When doing forensics, try to be impartial. Don’t assume the guilt or innocence of whatever party you’re investigating. Your primary job as an investigator is to accumulate evidence, not to support one side or the other of a case. Going in with preconceived notions of what happened may cause you to miss evidence that runs contrary to your pet theory.

Locard’s exchange principle

Every interaction leaves evidence.

Dr. Edmond Locard was a French criminologist who lived roughly a century ago. I’m paraphrasing because the original quote was in French and I can’t find an original source.

Locard’s exchange principle is the underlying principle of all modern forensics – the idea that physical evidence is a more reliable witness to events than eyewitness testimony.

I’m slightly skeptical of this principle when it comes to computers, but as we’ll see in the rest of this post, there are plenty of cases where it applies.

Corollary: since the investigator has to interact with things to investigate them, the very act of investigation also leaves evidence. Thus, one of your most important duties as a forensics investigator is to document every single action you take in the course of an investigation, so that clean evidence can be separated out from compromised evidence.

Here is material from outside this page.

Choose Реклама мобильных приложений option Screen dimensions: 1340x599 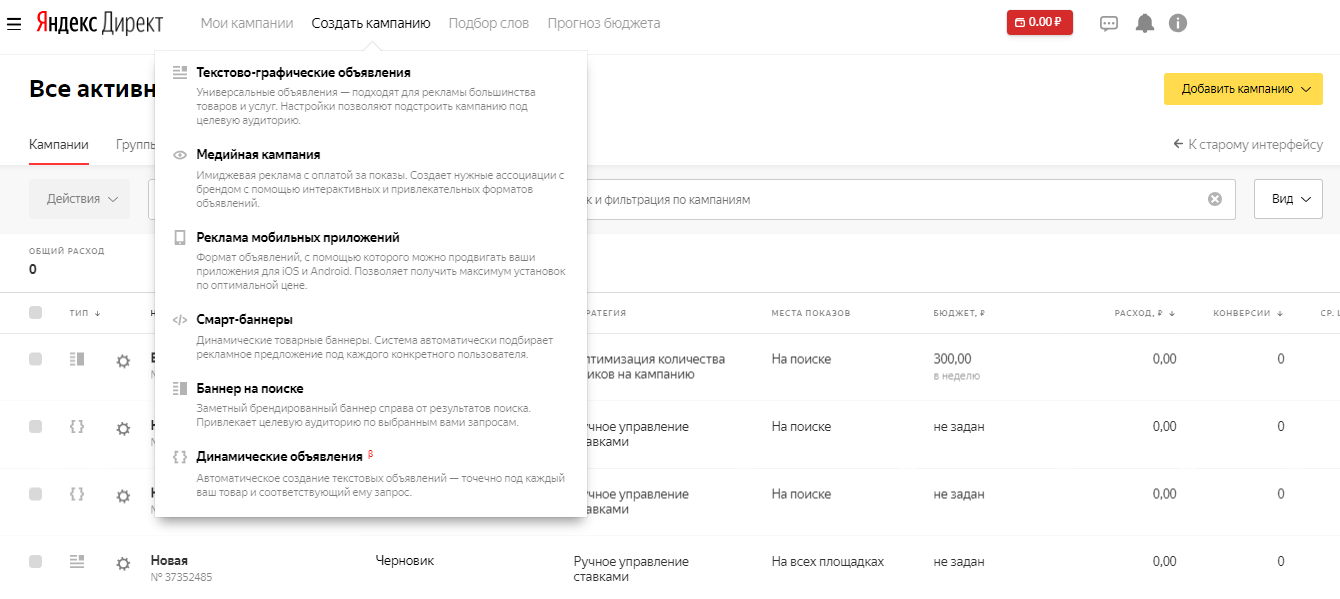(x=298, y=238)
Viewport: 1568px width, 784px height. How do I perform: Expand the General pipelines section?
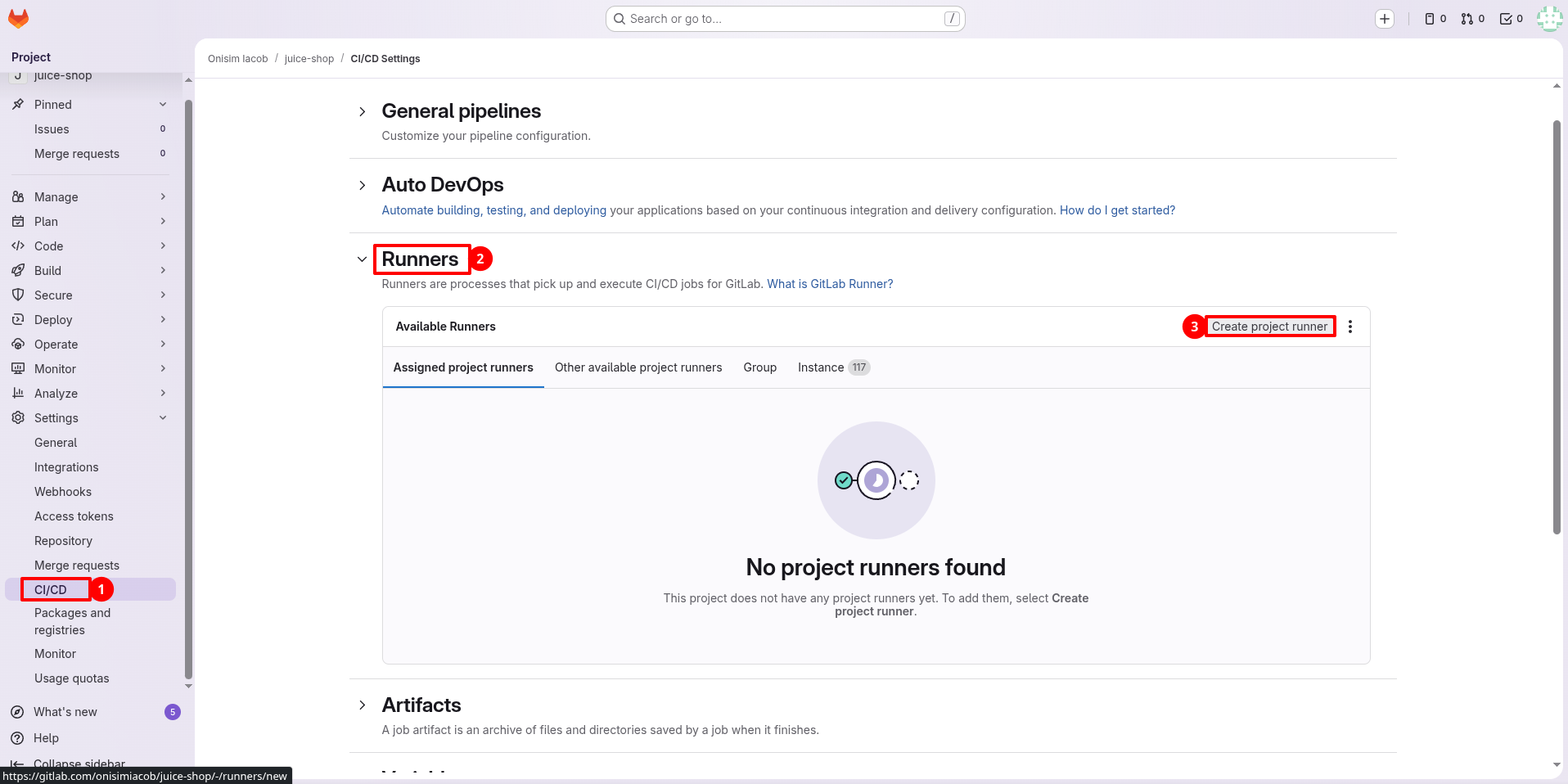click(x=363, y=111)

We can also read Locard’s principle as a reformulation of the observer effect in quantum mechanics. Whoaaaaaaaa.

Volatility

So you’re called into an investigation. Where should you start collecting evidence?

It turns out there’s a fscking RFC for this: RFC3227 (published Feb 2002).

The general rule for beginning a forensic investigation is to collect the most volatile data first.

The order of volatility is:

1. registers, cache

2. routing table, arp cache, process table, kernel statistics, memory

   Memory is the big one here. A ton of interesting things lie in memory, including the process table, the routing table, and the arp cache.

3. temporary file systems

   Temporary files. Internet browsing history.

   Not mentioned here, although it deserves a mention, is the hibernation file. The hibernation file is a memory dump that the operating system makes when it hibernates.

it is now safe to turn off your computer

Everything before this point should be collected while the computer is still running, since most of it disappears when you shut off the computer.

If you suspect a computer has been compromised in an attack, pull the network cable, but do not pull the power cable until you’ve collected a memory dump.

That covers the stuff that won’t persist across a reboot. Continuing with less volatile state we have:

4. disk

   Just as important as memory. We'll talk about collecting disk images shortly.

5. remote logging and monitoring data that is relevant to the system in question

   Security camera footage falls under this category.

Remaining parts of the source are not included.